- **DESCRIPTION OF THE TASK**
Look through the entries for the string "will", and copy each line that holds it.

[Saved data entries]

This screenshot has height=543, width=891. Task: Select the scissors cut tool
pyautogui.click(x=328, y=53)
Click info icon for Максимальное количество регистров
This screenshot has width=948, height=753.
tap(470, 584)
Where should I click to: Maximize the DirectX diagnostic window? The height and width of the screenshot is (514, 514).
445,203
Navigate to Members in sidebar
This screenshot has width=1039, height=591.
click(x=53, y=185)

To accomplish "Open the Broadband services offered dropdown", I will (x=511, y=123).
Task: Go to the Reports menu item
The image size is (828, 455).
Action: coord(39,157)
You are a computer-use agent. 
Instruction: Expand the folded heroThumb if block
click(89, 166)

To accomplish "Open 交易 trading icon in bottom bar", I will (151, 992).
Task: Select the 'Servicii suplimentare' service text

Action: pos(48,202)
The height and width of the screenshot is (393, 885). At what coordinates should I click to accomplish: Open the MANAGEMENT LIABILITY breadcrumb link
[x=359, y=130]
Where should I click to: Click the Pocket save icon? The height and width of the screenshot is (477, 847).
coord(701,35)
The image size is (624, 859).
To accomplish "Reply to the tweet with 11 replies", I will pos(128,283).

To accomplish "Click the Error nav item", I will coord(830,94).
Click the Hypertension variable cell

- **ANSWER SECTION**
To accomplish "Open the Broadband services offered dropdown", I will (x=511, y=123).
To accomplish "Open 交易 trading icon in bottom bar", I will (151, 992).
To accomplish "Reply to the tweet with 11 replies", I will pos(128,283).
To accomplish "Click the Error nav item", I will coord(830,94).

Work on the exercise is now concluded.